The commitment to a values-driven government that made Ashcroft so controversial as the nation’s top law enforcer was already obvious during his undergraduate career, said Ward Wickwire ’64, a classmate of Ashcroft’s and a fellow member of the secret society St. Elmo’s. Wickwire remembers seemingly endless rounds of “very respectful and very interesting” verbal jousting as the more liberal members of the secret society pounced on Ashcroft’s conservative social and political leanings.
“His religious underpinnings and personal convictions made him the very conservative member of our society,” Wickwire said.

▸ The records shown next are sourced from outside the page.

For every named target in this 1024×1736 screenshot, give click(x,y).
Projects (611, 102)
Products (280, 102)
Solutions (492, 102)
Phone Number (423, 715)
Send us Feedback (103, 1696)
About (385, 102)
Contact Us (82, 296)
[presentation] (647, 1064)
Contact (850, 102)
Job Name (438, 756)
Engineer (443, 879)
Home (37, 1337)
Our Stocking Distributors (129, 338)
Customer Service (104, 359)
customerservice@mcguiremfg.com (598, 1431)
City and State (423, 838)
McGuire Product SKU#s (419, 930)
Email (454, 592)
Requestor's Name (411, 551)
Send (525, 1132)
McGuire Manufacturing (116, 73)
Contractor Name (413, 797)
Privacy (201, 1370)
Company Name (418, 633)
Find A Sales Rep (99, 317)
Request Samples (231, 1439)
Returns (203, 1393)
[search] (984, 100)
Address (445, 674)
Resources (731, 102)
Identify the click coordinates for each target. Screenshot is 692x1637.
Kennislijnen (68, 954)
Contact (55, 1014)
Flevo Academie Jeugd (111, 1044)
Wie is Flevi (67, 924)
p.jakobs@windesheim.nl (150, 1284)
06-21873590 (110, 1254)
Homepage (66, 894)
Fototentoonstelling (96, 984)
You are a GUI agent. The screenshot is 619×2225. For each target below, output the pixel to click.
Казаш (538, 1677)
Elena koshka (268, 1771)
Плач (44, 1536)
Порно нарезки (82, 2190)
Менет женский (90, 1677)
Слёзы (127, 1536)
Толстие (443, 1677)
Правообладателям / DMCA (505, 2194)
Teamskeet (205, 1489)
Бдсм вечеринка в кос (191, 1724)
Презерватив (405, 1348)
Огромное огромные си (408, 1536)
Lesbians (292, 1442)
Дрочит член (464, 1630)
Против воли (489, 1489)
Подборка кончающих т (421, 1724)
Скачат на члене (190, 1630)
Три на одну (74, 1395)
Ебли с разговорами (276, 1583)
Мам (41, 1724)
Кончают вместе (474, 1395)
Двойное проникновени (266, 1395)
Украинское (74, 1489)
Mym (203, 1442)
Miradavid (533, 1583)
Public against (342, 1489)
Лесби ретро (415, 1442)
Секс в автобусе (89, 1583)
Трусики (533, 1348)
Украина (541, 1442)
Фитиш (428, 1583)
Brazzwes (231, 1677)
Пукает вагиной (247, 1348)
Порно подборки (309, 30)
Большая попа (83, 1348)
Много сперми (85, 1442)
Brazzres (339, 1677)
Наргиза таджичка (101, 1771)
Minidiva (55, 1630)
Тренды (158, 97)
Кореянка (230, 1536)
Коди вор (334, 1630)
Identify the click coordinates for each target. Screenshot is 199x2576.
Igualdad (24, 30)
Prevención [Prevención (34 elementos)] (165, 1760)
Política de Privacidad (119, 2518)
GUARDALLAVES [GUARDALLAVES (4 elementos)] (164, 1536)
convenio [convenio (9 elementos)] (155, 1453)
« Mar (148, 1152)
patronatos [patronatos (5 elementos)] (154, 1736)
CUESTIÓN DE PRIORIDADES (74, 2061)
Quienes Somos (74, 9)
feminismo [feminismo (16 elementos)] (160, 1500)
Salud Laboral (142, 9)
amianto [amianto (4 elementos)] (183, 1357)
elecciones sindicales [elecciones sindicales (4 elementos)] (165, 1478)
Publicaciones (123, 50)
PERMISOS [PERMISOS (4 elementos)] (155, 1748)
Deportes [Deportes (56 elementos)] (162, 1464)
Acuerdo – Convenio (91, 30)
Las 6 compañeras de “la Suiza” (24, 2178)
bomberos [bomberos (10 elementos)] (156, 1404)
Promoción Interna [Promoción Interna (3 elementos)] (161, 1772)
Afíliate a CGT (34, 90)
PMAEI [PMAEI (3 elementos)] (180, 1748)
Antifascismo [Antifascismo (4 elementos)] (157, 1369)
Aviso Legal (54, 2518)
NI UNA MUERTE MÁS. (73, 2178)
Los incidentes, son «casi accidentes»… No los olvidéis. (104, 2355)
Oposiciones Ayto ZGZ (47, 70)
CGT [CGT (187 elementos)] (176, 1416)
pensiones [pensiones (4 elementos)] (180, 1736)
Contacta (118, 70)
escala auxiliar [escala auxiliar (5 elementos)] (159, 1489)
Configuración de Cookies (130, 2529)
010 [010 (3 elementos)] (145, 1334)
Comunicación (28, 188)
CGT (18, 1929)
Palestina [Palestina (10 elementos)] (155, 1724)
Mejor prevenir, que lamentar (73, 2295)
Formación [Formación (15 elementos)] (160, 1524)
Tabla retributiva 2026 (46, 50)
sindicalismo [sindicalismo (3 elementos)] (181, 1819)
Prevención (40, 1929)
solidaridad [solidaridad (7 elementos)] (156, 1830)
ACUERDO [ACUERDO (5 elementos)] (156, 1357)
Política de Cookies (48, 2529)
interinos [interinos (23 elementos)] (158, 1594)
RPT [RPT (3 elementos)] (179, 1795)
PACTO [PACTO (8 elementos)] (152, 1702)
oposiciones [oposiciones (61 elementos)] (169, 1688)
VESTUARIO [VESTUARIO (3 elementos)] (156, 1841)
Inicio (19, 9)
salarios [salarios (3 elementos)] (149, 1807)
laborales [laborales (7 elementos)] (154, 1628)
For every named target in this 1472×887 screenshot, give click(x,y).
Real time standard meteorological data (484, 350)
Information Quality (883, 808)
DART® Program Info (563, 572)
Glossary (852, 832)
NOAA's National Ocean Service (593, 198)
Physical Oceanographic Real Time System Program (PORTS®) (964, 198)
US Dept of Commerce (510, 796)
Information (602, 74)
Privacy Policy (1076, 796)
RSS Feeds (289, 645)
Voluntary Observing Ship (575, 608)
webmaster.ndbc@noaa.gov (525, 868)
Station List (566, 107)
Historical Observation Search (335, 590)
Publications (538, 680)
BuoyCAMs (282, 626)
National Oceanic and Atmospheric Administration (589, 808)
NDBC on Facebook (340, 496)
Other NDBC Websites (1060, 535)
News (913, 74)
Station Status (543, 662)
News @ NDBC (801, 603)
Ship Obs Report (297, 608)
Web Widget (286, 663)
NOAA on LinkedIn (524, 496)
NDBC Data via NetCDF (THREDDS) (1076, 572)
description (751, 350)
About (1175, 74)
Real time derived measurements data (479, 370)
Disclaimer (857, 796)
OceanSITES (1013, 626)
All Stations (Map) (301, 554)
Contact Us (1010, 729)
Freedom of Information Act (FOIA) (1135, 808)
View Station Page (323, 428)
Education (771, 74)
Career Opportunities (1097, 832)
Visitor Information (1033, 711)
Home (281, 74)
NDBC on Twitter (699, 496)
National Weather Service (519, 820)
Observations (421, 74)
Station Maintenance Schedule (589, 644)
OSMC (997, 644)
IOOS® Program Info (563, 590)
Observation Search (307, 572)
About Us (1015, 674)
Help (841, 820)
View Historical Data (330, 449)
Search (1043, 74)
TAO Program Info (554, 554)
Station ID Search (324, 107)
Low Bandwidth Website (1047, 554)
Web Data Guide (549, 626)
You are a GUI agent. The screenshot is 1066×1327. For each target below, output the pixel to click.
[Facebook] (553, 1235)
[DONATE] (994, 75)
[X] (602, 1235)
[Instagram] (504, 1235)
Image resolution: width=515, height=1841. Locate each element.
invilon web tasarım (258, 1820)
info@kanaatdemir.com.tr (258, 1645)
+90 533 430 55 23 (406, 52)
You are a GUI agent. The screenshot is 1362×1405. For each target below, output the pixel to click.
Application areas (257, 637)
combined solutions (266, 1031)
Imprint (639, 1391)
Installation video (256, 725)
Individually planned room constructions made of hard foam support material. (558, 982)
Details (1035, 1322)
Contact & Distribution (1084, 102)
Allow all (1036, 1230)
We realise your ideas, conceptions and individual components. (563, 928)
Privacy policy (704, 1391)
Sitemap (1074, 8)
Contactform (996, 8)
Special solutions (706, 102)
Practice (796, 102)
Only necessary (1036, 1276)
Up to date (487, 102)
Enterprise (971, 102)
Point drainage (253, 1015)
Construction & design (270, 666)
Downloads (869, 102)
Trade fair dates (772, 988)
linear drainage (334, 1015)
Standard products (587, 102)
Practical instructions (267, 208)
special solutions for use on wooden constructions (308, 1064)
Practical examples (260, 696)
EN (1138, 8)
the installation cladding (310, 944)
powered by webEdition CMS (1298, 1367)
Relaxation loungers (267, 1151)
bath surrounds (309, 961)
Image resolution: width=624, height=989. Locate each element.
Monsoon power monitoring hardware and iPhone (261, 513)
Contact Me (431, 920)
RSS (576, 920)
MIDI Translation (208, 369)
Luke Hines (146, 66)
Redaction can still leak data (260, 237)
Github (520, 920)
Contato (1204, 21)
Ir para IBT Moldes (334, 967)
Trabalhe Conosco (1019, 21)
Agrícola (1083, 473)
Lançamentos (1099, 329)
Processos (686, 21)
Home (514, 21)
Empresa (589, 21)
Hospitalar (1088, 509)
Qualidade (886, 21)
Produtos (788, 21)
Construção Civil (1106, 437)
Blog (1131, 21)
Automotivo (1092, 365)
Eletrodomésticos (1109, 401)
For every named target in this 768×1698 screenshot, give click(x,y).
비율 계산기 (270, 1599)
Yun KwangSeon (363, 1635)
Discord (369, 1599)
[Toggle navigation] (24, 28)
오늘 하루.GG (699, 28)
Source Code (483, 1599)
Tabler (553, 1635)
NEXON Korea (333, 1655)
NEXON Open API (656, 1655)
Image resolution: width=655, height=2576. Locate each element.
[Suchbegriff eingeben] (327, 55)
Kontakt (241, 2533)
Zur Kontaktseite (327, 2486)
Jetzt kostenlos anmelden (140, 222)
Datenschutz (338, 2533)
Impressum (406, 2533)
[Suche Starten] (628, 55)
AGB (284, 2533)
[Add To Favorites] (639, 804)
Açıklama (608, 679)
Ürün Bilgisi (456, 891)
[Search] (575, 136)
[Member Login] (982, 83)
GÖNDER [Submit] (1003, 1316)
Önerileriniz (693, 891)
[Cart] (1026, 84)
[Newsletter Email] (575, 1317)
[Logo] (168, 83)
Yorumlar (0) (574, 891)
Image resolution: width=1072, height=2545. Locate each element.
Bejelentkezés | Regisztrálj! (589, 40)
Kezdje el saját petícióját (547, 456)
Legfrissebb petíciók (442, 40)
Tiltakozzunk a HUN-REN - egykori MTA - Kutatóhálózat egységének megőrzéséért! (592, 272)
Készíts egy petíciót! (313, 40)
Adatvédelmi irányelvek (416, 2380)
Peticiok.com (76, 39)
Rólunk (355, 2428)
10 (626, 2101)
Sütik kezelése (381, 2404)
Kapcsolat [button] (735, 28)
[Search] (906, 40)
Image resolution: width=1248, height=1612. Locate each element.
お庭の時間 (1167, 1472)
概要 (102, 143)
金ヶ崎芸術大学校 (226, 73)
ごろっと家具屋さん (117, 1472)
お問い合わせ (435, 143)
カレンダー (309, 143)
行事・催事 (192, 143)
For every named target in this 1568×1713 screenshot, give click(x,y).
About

During his undergraduate years, Ashcroft counted himself among the steadily dwindling number of Yale Republicans — a yearbook photo of the group from 1964 shows only five suited and grinning undergraduates, a marked contrast to the rows of cheering Yale Democrats on the facing page.
Particularly after an injured knee from his freshman year of college precluded him from continuing on the football team, Ashcroft immersed himself into Yale organizations relating to politics. He joined the Yale Republicans and was active on the Senior Advisory Committee alongside classmate and fellow politico Joe Lieberman ’64, in addition to serving on the Branford College Council as athletic aide, treasurer and secretary in various years.
Wickwire said the only thing that surprised him about Ashcroft’s career was that it came to fruition on a national stage. Remembering his friend as “obsessed” with Missouri state politics, Wickwire said Ashcroft’s stints as state attorney general between 1976 and 1985, governor between 1985 and 1993 and U.S. senator from Missouri between 1995 and 2000 were unsurprising given his political bent and dedication.
Mindful of the values instilled in him during his all-American childhood — he was an Eagle Scout, a quarterback and a choirboy — Ashcroft returned weekly as an adult to Springfield, Mo., where he grew up. Ashcroft sought to infuse his Yale experience with the same old-fashioned moderation with which he grew up, Wickwire said.
But Jenny Stewart, a second-year law student at Regent, said Ashcroft is more than just a man of principle. Students of Ashcroft’s are as apt to remember his jokes and impromptu Dixie concerts as they are his religious values, Stewart said. Not only does she know his stances on habeas corpus during wartime emergencies, but she also knows that Ashcroft loves “The Princess Bride” — his daughter’s favorite movie — and that he rides dirtbikes on his ranch in Virginia for fun.
“He loves the Lord, and showed me that it is possible for someone in a high place to work with an integrity and honesty they won’t give up for any amount of prestige,” Stewart said. “But at the same time, he’s real, funny, easy to talk to and down to earth. It’s like he never was attorney general.”